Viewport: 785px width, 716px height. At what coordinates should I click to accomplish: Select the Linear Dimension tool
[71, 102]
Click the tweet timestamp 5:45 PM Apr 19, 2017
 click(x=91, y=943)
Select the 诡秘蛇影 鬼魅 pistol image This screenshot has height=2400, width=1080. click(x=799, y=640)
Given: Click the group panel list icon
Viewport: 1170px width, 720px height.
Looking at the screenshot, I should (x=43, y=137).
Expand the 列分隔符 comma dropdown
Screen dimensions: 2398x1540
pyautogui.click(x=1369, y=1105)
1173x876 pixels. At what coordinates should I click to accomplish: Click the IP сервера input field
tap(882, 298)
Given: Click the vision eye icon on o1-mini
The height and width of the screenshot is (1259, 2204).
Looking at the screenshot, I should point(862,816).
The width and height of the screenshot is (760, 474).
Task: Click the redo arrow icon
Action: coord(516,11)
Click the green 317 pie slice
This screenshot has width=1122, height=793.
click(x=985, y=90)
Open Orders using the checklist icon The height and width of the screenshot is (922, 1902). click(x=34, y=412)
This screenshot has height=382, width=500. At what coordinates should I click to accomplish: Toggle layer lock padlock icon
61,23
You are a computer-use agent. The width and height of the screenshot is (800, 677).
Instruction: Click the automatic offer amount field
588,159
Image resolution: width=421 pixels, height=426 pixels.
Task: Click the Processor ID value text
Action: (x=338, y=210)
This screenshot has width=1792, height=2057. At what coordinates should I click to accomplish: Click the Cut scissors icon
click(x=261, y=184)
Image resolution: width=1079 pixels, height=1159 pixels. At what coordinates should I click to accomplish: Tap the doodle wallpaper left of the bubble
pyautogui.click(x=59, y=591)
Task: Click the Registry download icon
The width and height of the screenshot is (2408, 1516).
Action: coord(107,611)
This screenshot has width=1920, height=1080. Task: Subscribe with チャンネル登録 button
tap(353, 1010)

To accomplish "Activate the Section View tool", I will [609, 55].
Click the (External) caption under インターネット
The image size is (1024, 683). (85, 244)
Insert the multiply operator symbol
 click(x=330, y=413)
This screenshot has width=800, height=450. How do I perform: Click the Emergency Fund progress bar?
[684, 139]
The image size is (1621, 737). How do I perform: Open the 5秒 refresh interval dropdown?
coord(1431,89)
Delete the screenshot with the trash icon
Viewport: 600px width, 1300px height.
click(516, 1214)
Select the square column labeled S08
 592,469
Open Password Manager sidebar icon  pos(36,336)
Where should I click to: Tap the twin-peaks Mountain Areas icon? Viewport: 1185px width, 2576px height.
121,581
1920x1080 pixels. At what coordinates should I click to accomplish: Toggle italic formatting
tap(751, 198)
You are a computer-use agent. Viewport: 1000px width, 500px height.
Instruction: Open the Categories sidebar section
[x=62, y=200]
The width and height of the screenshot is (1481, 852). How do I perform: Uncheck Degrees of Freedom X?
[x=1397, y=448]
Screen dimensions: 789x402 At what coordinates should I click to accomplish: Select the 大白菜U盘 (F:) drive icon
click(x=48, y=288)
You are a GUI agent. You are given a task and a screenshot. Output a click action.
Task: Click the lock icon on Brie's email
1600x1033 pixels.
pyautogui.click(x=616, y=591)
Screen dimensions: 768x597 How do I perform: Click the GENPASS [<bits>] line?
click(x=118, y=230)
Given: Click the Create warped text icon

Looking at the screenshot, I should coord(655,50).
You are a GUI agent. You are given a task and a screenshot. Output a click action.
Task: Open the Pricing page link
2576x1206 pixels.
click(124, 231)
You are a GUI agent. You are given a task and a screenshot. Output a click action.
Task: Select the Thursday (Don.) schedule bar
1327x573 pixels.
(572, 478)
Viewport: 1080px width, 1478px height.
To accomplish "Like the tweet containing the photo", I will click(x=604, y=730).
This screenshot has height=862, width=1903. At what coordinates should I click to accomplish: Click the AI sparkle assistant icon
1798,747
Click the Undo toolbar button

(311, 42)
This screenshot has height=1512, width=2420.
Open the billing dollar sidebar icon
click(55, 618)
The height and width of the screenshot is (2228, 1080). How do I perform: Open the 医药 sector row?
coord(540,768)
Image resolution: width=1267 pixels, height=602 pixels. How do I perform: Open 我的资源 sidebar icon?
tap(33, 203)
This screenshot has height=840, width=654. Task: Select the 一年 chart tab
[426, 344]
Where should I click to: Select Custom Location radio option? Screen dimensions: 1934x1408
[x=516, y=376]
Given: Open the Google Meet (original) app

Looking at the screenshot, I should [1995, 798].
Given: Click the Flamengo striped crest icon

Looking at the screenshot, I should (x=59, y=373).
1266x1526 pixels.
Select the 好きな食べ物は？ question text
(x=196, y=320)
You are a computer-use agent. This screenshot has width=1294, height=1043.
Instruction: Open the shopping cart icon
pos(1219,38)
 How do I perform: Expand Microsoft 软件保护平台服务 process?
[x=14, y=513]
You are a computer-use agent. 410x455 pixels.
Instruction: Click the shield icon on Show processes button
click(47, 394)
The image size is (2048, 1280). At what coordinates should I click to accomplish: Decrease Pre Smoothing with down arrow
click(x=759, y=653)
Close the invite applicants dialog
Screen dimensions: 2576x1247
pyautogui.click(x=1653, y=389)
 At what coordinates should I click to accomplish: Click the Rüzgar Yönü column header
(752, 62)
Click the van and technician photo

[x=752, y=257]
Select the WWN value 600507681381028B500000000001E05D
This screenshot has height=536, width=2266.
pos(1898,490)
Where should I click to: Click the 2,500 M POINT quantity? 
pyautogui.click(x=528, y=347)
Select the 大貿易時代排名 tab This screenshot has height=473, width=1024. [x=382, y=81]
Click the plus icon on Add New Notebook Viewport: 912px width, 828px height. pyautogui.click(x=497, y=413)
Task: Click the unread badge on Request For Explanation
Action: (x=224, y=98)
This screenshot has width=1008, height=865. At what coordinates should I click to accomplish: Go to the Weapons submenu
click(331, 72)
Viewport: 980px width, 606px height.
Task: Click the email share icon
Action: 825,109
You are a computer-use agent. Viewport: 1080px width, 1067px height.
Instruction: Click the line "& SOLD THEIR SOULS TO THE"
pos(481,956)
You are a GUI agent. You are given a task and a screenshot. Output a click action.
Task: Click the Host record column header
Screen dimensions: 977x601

▸ What the task requires
Put the material from the line with "Open Password Manager" to the line with "[x=1397, y=448]" into a two-column CSV headed input and output, with each input and its output on one row. Wrap every field in double quotes and replace any line breaks with spaces.

▸ Response to the exercise
input,output
"Open Password Manager sidebar icon","pos(36,336)"
"Where should I click to: Tap the twin-peaks Mountain Areas icon? Viewport: 1185px width, 2576px height.","121,581"
"1920x1080 pixels. At what coordinates should I click to accomplish: Toggle italic formatting","tap(751, 198)"
"You are a computer-use agent. Viewport: 1000px width, 500px height. Instruction: Open the Categories sidebar section","[x=62, y=200]"
"The width and height of the screenshot is (1481, 852). How do I perform: Uncheck Degrees of Freedom X?","[x=1397, y=448]"